Natural energy drink

Purdey's is a soft drink produced by Orchid Drinks Ltd. which was acquired by Britvic in 2000. It is sold in the United Kingdom, Ireland, Australia, the Netherlands and Belgium. It is sold in 330ml brown glass bottles with a silver or black plastic label that covers the whole bottle.

==Varieties==

- Purdey's Rejuvenate (formerly known as Active Life) - This has a blend of grape (25%) and apple (8%) juices with botanical extracts, including damiana, oak bark, and ginseng (0.04%); and is sold in a silver-wrapped brown bottle with green accents.

- Purdey's Refocus - This has a blend of grape (25%), apple (8%), blackberry (1%), and sloe (1%) juices with botanical extracts; and is sold in a silver-wrapped brown bottle with purple accents.

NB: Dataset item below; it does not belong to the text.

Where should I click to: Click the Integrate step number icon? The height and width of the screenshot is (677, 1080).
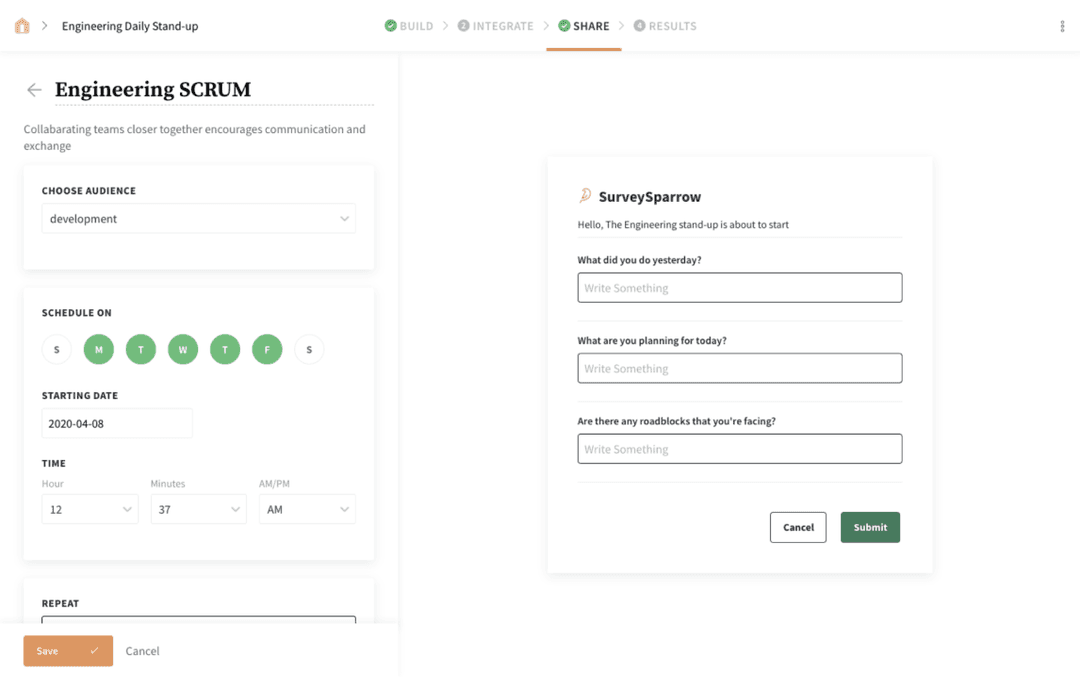pyautogui.click(x=464, y=25)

- Purdey's Replenish - This has a blend of apple (23%) and raspberry (2%) juices with botanical extracts; and is sold in a silver-wrapped brown bottle with pink accents.

===Discontinued===
- Purdey's Edge - This had a blend of dark fruit juices, no added sugar, and was sold in a dark bottle.
- Purdey's Activation (formerly known as Active Body) - This was marketed as a healthy energy drink, contained a combination of sugars, and was sold in a gold bottle.